Australian Government Awards Grants to Promising Blockchain Firms
Two companies with a primary focus on blockchain-based projects have been granted funding worth 5.6 million Australian dollars by the Ministry for Industry, Science, and Technology of Australia.
The investment is said to be part of an effort by the Australian government to probe into the possibility of blockchain technology being utilized for the improvement of the country’s critical minerals, food, and beverage sectors. $2.2 and $2 million USD were given to Everledger and Convergence.tech respectively through Australia’s “blockchain pilot grants” program.
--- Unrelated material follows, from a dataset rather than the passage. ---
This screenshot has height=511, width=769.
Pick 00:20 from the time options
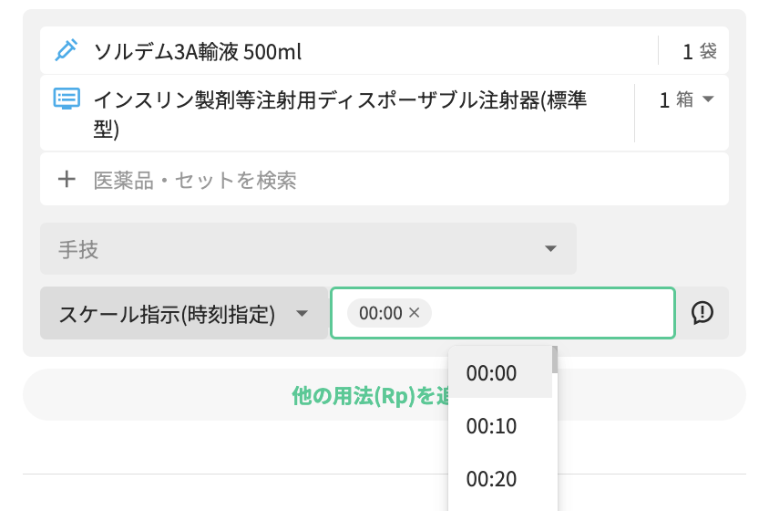tap(491, 478)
A statement from Christian Porter, Australia’s Minister for Industry, Science, and Technology reads,
“The blockchain pilot grants will demonstrate the potential for blockchain to help businesses to save money and cut red tape by improving processes such as tracking products throughout the supply chain and transferring customer information.”
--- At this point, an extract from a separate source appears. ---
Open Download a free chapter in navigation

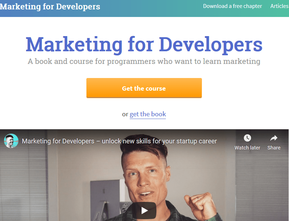click(x=232, y=6)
Convergence & Everledger Individual Roles
This will be one of many blockchain-based projects Canadian consultancy company Convergence.tech has worked on. Convergence’s latest project will employ blockchain technology in decreasing expenses required for automatic reporting processes in the Australian beer and spirits sector.
Previous projects taken on by Convergence include a collaboration with the United Nations Development Programme (UNDP) to provide a blockchain solution to improve Mongolian cashmere traceability.
Everledger is a London-based independent digital traceability firm that provides transparency across global supply chains by implementing blockchain technology and AI in intelligent labeling.
Everledger’s newly obtained funding is intended to be used in working on mineral traceability, with its unique blockchain tech capable of creating reports on extracted minerals and their phased transitions after mining processes.
Governments’ Fondness For Blockchain Tech
While cryptocurrencies have received mixed reaction from governments and central banks across the world, blockchain technology has been appropriated more warmth and receptiveness, even from the earlier controversial days that shadowed Bitcoin.
In recent times, especially in 2021, there has been a notable shift in many nations’ openness to other cryptocurrencies, yet blockchain tech continues to lead the way in institutional acceptance.
Only earlier in the year, Cardano made major strides when it struck a partnership deal with the Ethopian Government in creating a blockchain system capable of monitoring student performances across the country.
Australia’s support of Convergence and Everledger is the latest in this intentional drive for a more digital future. Australia’s supportive move is no coincidence either, and is in line with its National Blockchain Roadmap which was released in February 2020.
The Australian government will continue to work hand in hand with blockchain providers, according to Minister Porter, and will aim to “bolster blockchain literacy, and support collaboration between Australian governments, the private sector, and blockchain companies” in the future.